The idea of heaven develops first; hell comes later, right?

That’s right. It’s because Jesus talked of the coming kingdom of God where the people who suffer for doing what’s right will be rewarded. Jesus talks about the people who aren’t rewarded with the kingdom of God and says they will be destroyed. He has parables about that. He’ll talk of (a farmer) separating the weeds from the good crop and he’ll burn the weeds in the furnace. That’s what it will be like for sinners — they’ll be burned. But the thing about weeds is that when they burn, they go out of existence. They’re gone. That’s what he thought would happen to people. They’d be gone. There was no idea of torment or punishment after death. The early Christians didn’t have that. It’s not until you start getting so many Christians raised in Greek culture that you have the idea that some will be rewarded and some punished.

Why was it necessary to develop the idea of eternal torment, rather than just death for sinners?

It was necessary because the premise of your soul going up to live in heaven was that the soul is immortal. It’s a Greek idea that was popularized mainly by Plato. By the first century, anybody in the Roman Empire thought the soul lived on. If you transfer the idea that the soul lives on after death into the idea that God will reward or punish people, then if he’s punishing people he’ll punish the immortal soul. It’s not what Jesus or Paul thought. It’s not even what the Book of Revelation thought.

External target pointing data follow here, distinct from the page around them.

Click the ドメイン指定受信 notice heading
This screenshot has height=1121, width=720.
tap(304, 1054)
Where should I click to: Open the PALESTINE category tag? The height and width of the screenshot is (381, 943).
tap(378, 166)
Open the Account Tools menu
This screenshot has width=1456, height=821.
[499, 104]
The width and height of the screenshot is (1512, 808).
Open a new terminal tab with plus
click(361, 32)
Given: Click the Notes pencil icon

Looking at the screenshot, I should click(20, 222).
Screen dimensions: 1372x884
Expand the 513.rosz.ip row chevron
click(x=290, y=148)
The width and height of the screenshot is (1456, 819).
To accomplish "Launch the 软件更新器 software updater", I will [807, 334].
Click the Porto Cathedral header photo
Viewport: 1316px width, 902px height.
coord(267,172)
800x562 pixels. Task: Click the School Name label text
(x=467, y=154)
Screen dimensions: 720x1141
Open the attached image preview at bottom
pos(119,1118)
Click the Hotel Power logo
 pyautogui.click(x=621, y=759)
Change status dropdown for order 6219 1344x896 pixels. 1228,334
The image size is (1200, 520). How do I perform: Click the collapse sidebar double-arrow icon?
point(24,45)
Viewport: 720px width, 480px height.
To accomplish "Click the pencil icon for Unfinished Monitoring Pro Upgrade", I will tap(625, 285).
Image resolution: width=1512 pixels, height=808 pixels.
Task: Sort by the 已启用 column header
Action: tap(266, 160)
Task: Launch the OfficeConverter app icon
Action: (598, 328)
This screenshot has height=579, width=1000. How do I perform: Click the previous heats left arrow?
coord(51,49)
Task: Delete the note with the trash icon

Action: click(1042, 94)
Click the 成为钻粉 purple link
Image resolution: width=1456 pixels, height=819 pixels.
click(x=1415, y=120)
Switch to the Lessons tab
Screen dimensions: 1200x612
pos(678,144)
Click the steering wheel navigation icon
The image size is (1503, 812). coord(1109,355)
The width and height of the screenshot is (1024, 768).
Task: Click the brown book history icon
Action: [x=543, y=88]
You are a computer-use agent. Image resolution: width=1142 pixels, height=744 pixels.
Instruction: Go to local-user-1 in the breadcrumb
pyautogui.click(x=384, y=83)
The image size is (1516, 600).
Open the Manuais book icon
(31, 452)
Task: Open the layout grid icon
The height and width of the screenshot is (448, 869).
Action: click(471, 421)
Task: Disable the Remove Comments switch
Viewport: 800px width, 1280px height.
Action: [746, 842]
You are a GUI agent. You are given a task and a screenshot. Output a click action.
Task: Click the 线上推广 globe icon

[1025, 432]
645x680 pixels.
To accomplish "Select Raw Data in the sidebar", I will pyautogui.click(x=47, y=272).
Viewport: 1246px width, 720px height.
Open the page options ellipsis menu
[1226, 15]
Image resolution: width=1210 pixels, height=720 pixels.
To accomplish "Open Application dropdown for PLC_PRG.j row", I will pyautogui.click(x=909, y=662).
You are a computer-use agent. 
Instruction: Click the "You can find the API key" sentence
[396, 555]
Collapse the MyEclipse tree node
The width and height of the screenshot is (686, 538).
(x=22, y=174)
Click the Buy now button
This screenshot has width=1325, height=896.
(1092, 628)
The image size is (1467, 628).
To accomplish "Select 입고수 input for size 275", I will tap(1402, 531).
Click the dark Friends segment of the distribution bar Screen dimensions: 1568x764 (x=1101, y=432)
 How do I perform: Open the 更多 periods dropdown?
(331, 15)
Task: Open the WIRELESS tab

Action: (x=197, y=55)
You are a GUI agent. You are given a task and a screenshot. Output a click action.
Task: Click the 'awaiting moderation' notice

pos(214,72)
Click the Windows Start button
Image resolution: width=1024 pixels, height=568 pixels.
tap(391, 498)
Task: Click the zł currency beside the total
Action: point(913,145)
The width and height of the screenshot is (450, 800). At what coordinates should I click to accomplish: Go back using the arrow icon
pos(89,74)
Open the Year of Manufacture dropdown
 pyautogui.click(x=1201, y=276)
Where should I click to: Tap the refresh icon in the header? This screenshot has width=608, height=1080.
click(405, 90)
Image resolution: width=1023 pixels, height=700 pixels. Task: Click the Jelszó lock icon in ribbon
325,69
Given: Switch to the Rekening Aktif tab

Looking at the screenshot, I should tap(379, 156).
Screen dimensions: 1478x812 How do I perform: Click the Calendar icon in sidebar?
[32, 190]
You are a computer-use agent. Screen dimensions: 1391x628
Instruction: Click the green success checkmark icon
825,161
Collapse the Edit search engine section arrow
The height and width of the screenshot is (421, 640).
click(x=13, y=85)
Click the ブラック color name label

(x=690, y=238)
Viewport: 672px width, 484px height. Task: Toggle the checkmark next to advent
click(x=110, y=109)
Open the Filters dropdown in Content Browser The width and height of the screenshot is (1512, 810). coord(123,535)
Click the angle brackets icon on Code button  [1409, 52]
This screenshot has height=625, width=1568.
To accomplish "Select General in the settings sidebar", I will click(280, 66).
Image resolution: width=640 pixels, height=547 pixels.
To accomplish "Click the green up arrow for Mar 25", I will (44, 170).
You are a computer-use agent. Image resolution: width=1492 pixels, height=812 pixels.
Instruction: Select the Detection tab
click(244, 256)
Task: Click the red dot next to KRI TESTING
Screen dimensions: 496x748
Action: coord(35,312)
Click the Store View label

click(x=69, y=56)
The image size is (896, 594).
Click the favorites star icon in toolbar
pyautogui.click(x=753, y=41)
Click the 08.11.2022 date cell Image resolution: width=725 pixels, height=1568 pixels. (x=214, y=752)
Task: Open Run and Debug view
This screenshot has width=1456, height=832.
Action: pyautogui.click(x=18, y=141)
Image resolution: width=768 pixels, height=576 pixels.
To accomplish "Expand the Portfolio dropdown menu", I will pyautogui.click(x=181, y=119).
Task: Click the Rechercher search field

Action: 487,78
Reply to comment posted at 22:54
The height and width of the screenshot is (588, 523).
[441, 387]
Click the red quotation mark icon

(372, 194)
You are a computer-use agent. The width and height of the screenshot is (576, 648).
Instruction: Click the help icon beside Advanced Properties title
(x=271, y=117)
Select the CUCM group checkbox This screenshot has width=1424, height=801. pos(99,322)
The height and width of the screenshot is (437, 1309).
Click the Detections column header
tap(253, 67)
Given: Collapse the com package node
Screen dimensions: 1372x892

This idea of heaven and hell is really about theodicy, or why God allows evil, right?

The way it developed historically is that in the oldest texts in our civilization when people die there’s no joy or pleasure after death. You get that in Homer and in the Old Testament. Then people began thinking that’s not fair. In pagan religions it was not a problem because people believed there are good gods and bad gods. If bad things happen to you it’s because of the bad gods. Jews and Christians couldn’t say that because there’s only one God. How do you explain the bad things happening? It’s because after this life God will reward the righteous and punish the wicked. It’s all about establishing justice. After a couple of centuries, Christians wondered whether it makes sense to torture people in eternity for 25 years of bad living. So it creates still more theodicy problems.


When does purgatory come along?

The doctrine of purgatory didn’t develop until the 13th century. But the idea that some people could get out of suffering goes all the way back to the New Testament period. There were people in the early church who said, actually, everybody eventually will be saved. You start getting doctrines of universal salvation and reincarnation in the third century.

You write in the afterward that you don’t believe in eternal torment but you’re open to the idea of a happy afterlife, even if you mostly sense that life is all there is. So who are you writing for?

This is the book that in theory should have the widest audience. Just about everyone wonders about life and death and what happens when one dies. In America, over 70% of people believe in a literal heaven and close to 60% of people believe in a literal hell. So people have this fear of the afterlife and I wanted to show them their expectation of what might happen is something that came about at a certain time in human history. The ancient Jews didn’t think this. Jesus didn’t think this. So I end the book saying, it’s possible we’ll live on after death but it’s not going to be eternal punishment. In my view there’s a possibility that there’s something to hope for. But there’s absolutely nothing to fear.